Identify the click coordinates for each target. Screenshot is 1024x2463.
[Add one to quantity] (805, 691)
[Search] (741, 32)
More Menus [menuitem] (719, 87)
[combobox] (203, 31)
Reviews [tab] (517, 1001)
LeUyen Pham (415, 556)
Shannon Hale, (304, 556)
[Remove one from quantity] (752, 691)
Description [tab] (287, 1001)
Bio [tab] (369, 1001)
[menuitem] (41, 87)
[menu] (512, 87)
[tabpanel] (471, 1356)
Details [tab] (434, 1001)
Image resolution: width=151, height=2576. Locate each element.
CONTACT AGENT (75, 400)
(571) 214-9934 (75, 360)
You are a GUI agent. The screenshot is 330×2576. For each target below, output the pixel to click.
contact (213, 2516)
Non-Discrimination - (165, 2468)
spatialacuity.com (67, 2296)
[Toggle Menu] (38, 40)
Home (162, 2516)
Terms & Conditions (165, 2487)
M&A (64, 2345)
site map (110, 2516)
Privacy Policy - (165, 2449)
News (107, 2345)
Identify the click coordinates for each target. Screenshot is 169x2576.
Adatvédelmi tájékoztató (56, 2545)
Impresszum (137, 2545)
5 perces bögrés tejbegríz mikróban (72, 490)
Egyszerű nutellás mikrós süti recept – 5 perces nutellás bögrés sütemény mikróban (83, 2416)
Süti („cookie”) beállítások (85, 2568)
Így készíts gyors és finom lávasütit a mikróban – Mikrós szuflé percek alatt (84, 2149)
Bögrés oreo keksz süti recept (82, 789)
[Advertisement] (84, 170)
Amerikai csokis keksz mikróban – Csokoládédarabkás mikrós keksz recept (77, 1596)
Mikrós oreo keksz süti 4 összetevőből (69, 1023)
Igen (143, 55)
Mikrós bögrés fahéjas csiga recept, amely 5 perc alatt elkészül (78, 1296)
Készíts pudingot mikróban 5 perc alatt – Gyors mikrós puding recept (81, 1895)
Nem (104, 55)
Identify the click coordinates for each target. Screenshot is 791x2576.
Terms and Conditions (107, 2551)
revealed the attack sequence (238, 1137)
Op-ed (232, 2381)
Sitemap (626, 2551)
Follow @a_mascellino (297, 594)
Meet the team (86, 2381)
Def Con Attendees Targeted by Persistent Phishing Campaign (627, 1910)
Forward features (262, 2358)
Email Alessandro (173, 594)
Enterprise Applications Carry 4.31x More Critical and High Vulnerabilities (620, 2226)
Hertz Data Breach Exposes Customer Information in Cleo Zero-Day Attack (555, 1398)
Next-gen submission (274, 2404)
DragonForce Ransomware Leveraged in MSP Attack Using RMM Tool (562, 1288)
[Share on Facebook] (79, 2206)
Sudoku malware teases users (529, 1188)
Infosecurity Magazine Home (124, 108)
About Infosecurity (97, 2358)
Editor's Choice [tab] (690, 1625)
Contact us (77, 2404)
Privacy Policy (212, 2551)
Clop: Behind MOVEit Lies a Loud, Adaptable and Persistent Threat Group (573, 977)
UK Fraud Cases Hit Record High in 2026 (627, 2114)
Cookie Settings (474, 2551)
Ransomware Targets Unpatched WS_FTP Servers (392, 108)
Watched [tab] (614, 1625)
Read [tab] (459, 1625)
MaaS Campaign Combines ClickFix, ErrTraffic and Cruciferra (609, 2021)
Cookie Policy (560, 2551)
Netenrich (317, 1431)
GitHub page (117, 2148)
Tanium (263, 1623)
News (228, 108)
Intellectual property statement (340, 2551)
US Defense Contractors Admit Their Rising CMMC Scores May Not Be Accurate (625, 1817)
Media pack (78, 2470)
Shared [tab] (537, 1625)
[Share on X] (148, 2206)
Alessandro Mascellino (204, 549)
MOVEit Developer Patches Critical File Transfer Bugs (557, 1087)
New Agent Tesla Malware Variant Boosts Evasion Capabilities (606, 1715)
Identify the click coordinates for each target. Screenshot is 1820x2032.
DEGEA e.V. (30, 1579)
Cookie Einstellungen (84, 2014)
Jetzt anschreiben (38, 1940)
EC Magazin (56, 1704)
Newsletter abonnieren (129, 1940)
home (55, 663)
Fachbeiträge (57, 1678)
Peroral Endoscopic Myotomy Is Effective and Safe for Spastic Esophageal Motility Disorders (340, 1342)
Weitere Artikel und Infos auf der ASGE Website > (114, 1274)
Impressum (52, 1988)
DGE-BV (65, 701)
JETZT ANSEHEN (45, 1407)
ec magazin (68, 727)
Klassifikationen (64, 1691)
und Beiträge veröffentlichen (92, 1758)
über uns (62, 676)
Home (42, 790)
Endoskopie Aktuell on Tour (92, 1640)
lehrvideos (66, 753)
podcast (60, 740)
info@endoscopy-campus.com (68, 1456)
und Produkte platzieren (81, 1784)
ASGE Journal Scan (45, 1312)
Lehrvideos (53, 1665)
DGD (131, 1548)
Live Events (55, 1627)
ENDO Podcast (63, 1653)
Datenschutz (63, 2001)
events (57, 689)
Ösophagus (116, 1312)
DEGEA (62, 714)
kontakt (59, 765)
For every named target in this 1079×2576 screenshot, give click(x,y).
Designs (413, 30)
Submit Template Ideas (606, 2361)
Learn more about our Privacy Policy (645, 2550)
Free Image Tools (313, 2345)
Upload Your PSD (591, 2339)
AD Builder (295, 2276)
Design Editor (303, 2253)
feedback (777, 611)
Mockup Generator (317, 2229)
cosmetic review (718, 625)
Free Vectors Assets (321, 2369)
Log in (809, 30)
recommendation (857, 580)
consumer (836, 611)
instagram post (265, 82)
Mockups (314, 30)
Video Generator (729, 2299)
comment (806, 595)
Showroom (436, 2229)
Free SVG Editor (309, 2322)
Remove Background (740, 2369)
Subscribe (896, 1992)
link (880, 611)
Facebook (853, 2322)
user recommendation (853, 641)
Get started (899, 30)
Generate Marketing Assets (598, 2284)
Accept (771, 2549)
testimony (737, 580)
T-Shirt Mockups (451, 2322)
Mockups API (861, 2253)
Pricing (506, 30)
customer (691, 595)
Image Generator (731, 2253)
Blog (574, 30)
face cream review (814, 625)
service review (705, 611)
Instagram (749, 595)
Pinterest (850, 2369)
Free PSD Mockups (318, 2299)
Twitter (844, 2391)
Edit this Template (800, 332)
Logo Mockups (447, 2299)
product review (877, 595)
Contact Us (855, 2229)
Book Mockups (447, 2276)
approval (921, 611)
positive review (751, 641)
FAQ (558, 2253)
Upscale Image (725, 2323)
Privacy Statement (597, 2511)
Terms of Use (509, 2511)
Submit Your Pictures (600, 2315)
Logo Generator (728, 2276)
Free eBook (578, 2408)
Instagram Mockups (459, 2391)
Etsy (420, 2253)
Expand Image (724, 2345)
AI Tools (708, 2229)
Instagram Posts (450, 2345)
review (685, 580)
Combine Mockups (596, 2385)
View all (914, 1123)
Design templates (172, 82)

════

» **PROBLEM DETAILS**:
Using the entries above, print each one again without any alteration.

» **OUTPUT**:
Identify the click coordinates for each target. Screenshot is 1024x2463.
[Add one to quantity] (805, 691)
[Search] (741, 32)
More Menus [menuitem] (719, 87)
[combobox] (203, 31)
Reviews [tab] (517, 1001)
LeUyen Pham (415, 556)
Shannon Hale, (304, 556)
[Remove one from quantity] (752, 691)
Description [tab] (287, 1001)
Bio [tab] (369, 1001)
[menuitem] (41, 87)
[menu] (512, 87)
[tabpanel] (471, 1356)
Details [tab] (434, 1001)
Image resolution: width=151, height=2576. Locate each element.
CONTACT AGENT (75, 400)
(571) 214-9934 (75, 360)
You are a GUI agent. The screenshot is 330×2576. For each target below, output the pixel to click.
contact (213, 2516)
Non-Discrimination - (165, 2468)
spatialacuity.com (67, 2296)
[Toggle Menu] (38, 40)
Home (162, 2516)
Terms & Conditions (165, 2487)
M&A (64, 2345)
site map (110, 2516)
Privacy Policy - (165, 2449)
News (107, 2345)
Identify the click coordinates for each target. Screenshot is 169x2576.
Adatvédelmi tájékoztató (56, 2545)
Impresszum (137, 2545)
5 perces bögrés tejbegríz mikróban (72, 490)
Egyszerű nutellás mikrós süti recept – 5 perces nutellás bögrés sütemény mikróban (83, 2416)
Süti („cookie”) beállítások (85, 2568)
Így készíts gyors és finom lávasütit a mikróban – Mikrós szuflé percek alatt (84, 2149)
Bögrés oreo keksz süti recept (82, 789)
[Advertisement] (84, 170)
Amerikai csokis keksz mikróban – Csokoládédarabkás mikrós keksz recept (77, 1596)
Mikrós oreo keksz süti 4 összetevőből (69, 1023)
Igen (143, 55)
Mikrós bögrés fahéjas csiga recept, amely 5 perc alatt elkészül (78, 1296)
Készíts pudingot mikróban 5 perc alatt – Gyors mikrós puding recept (81, 1895)
Nem (104, 55)
Identify the click coordinates for each target. Screenshot is 791x2576.
Terms and Conditions (107, 2551)
revealed the attack sequence (238, 1137)
Op-ed (232, 2381)
Sitemap (626, 2551)
Follow @a_mascellino (297, 594)
Meet the team (86, 2381)
Def Con Attendees Targeted by Persistent Phishing Campaign (627, 1910)
Forward features (262, 2358)
Email Alessandro (173, 594)
Enterprise Applications Carry 4.31x More Critical and High Vulnerabilities (620, 2226)
Hertz Data Breach Exposes Customer Information in Cleo Zero-Day Attack (555, 1398)
Next-gen submission (274, 2404)
DragonForce Ransomware Leveraged in MSP Attack Using RMM Tool (562, 1288)
[Share on Facebook] (79, 2206)
Sudoku malware teases users (529, 1188)
Infosecurity Magazine Home (124, 108)
About Infosecurity (97, 2358)
Editor's Choice [tab] (690, 1625)
Contact us (77, 2404)
Privacy Policy (212, 2551)
Clop: Behind MOVEit Lies a Loud, Adaptable and Persistent Threat Group (573, 977)
UK Fraud Cases Hit Record High in 2026 (627, 2114)
Cookie Settings (474, 2551)
Ransomware Targets Unpatched WS_FTP Servers (392, 108)
Watched [tab] (614, 1625)
Read [tab] (459, 1625)
MaaS Campaign Combines ClickFix, ErrTraffic and Cruciferra (609, 2021)
Cookie Policy (560, 2551)
Netenrich (317, 1431)
GitHub page (117, 2148)
Tanium (263, 1623)
News (228, 108)
Intellectual property statement (340, 2551)
US Defense Contractors Admit Their Rising CMMC Scores May Not Be Accurate (625, 1817)
Media pack (78, 2470)
Shared [tab] (537, 1625)
[Share on X] (148, 2206)
Alessandro Mascellino (204, 549)
MOVEit Developer Patches Critical File Transfer Bugs (557, 1087)
New Agent Tesla Malware Variant Boosts Evasion Capabilities (606, 1715)
Identify the click coordinates for each target. Screenshot is 1820x2032.
DEGEA e.V. (30, 1579)
Cookie Einstellungen (84, 2014)
Jetzt anschreiben (38, 1940)
EC Magazin (56, 1704)
Newsletter abonnieren (129, 1940)
home (55, 663)
Fachbeiträge (57, 1678)
Peroral Endoscopic Myotomy Is Effective and Safe for Spastic Esophageal Motility Disorders (340, 1342)
Weitere Artikel und Infos auf der ASGE Website > (114, 1274)
Impressum (52, 1988)
DGE-BV (65, 701)
JETZT ANSEHEN (45, 1407)
ec magazin (68, 727)
Klassifikationen (64, 1691)
und Beiträge veröffentlichen (92, 1758)
über uns (62, 676)
Home (42, 790)
Endoskopie Aktuell on Tour (92, 1640)
lehrvideos (66, 753)
podcast (60, 740)
info@endoscopy-campus.com (68, 1456)
und Produkte platzieren (81, 1784)
ASGE Journal Scan (45, 1312)
Lehrvideos (53, 1665)
DGD (131, 1548)
Live Events (55, 1627)
ENDO Podcast (63, 1653)
Datenschutz (63, 2001)
events (57, 689)
Ösophagus (116, 1312)
DEGEA (62, 714)
kontakt (59, 765)
For every named target in this 1079×2576 screenshot, give click(x,y).
Designs (413, 30)
Submit Template Ideas (606, 2361)
Learn more about our Privacy Policy (645, 2550)
Free Image Tools (313, 2345)
Upload Your PSD (591, 2339)
AD Builder (295, 2276)
Design Editor (303, 2253)
feedback (777, 611)
Mockup Generator (317, 2229)
cosmetic review (718, 625)
Free Vectors Assets (321, 2369)
Log in (809, 30)
recommendation (857, 580)
consumer (836, 611)
instagram post (265, 82)
Mockups (314, 30)
Video Generator (729, 2299)
comment (806, 595)
Showroom (436, 2229)
Free SVG Editor (309, 2322)
Remove Background (740, 2369)
Subscribe (896, 1992)
link (880, 611)
Facebook (853, 2322)
user recommendation (853, 641)
Get started (899, 30)
Generate Marketing Assets (598, 2284)
Accept (771, 2549)
testimony (737, 580)
T-Shirt Mockups (451, 2322)
Mockups API (861, 2253)
Pricing (506, 30)
customer (691, 595)
Image Generator (731, 2253)
Blog (574, 30)
face cream review (814, 625)
service review (705, 611)
Instagram (749, 595)
Pinterest (850, 2369)
Free PSD Mockups (318, 2299)
Twitter (844, 2391)
Edit this Template (800, 332)
Logo Mockups (447, 2299)
product review (877, 595)
Contact Us (855, 2229)
Book Mockups (447, 2276)
approval (921, 611)
positive review (751, 641)
FAQ (558, 2253)
Upscale Image (725, 2323)
Privacy Statement (597, 2511)
Terms of Use (509, 2511)
Submit Your Pictures (600, 2315)
Logo Generator (728, 2276)
Free eBook (578, 2408)
Instagram Mockups (459, 2391)
Etsy (420, 2253)
Expand Image (724, 2345)
AI Tools (708, 2229)
Instagram Posts (450, 2345)
review (685, 580)
Combine Mockups (596, 2385)
View all (914, 1123)
Design templates (172, 82)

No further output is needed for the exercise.